> Short problem a:
Answer these questions from the column about Charlottesville celebrities:
(i) What name does the person asking the question sign with?
(ii) Where does Ace constantly see members of the Dave Matthews Band?
(iii) Where does Mary Chapin Carpenter park her guitar?

Dear Ace: Everybody knows about Dave Matthews, but what other celebrities live in Charlottesville?—Teenie Bopper
Put down that subscription to The Star, Bopper. While Ace is no groupie himself, he understands the need for some to live vicariously through proximity to wealth and fame. How better to keep our minds off of the drudgery of our daily existences than by obsessing over the most minute details of people prettier than us? (Did you hear that SJP and Matthew Broderick are on the rocks? Ace’s world is falling down around his Gap-khaki-clad ankles, he assures you.) So if you care to hop on the Charlottesville Celebrity Tour Bus, Ace will happily map out a few of the divas and hotshots who regularly reside in the city and the county.
As you astutely point out, jam rock god and newly minted movie star, Mr. Matthews, is arguably the best-known celeb whose family calls the area home base. Several other members of his same-named band also live around town (Ace constantly sees them at Whole Foods). They aren’t the only music stars in the area—folk crooner Mary Chapin Carpenter parks her guitar in the far reaches of the county.

(Rows on locating elements on screens)
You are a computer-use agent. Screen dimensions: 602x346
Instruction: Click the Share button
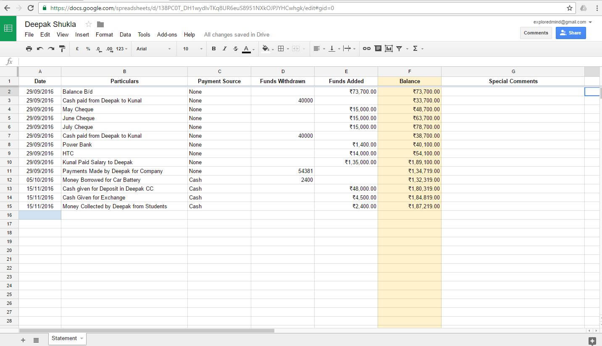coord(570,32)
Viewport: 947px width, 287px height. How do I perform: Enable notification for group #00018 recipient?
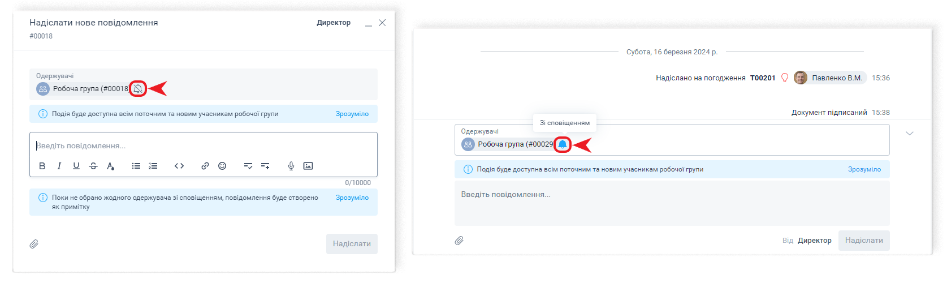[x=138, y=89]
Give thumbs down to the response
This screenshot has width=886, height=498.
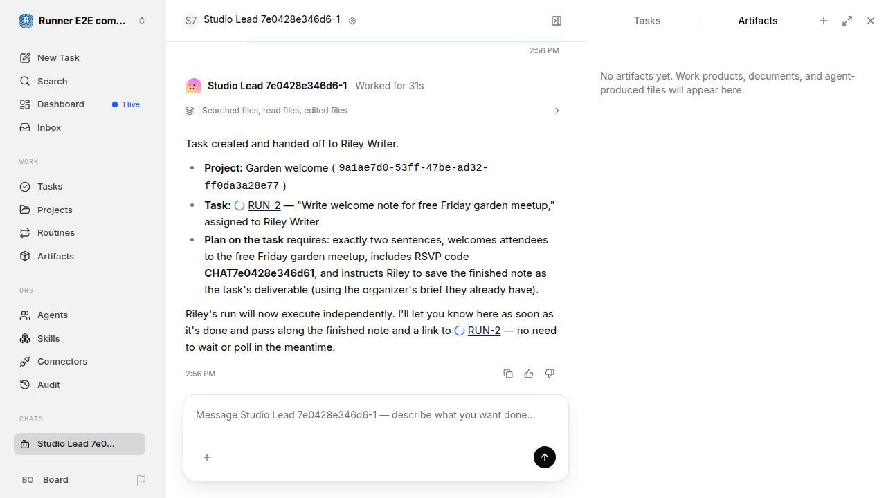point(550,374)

--

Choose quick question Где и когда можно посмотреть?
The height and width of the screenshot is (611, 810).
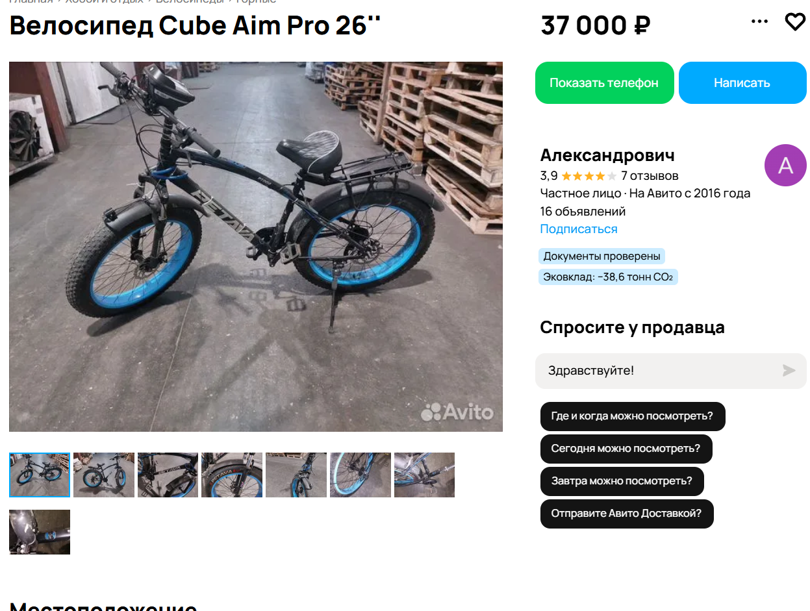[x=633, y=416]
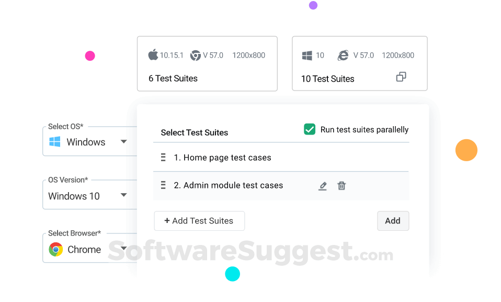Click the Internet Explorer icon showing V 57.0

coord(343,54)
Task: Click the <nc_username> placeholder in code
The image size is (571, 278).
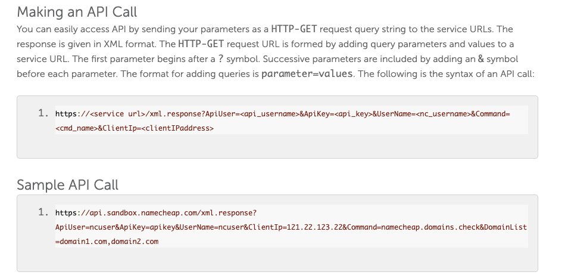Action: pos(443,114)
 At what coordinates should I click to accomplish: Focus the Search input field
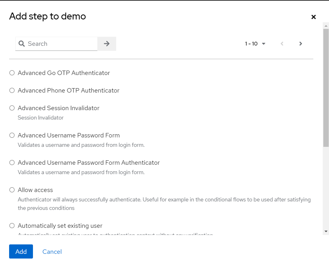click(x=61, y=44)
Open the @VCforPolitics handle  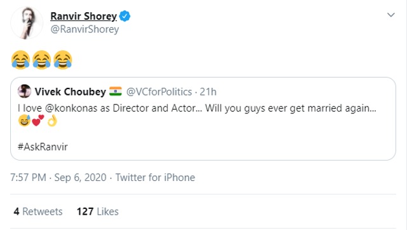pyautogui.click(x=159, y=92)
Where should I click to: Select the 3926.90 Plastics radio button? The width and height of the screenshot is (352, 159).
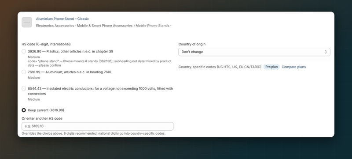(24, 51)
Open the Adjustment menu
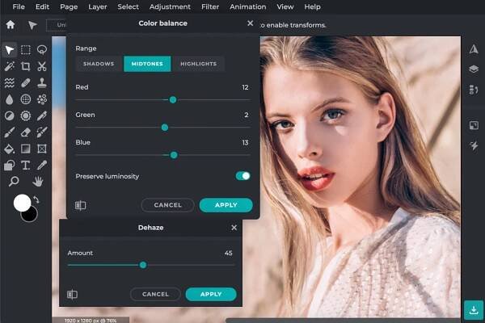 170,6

> Short problem b: Echo the rows from the line with "You are a computer-use" to the line with "[x=138, y=89]", including both of those lines, and leave the pictures out.

> Complete answer a:
(i) Teenie Bopper
(ii) At Whole Foods
(iii) In the far reaches of the county

> Complete answer b:
You are a computer-use agent. Screen dimensions: 602x346
Instruction: Click the Share button
coord(570,32)
Viewport: 947px width, 287px height. How do I perform: Enable notification for group #00018 recipient?
[x=138, y=89]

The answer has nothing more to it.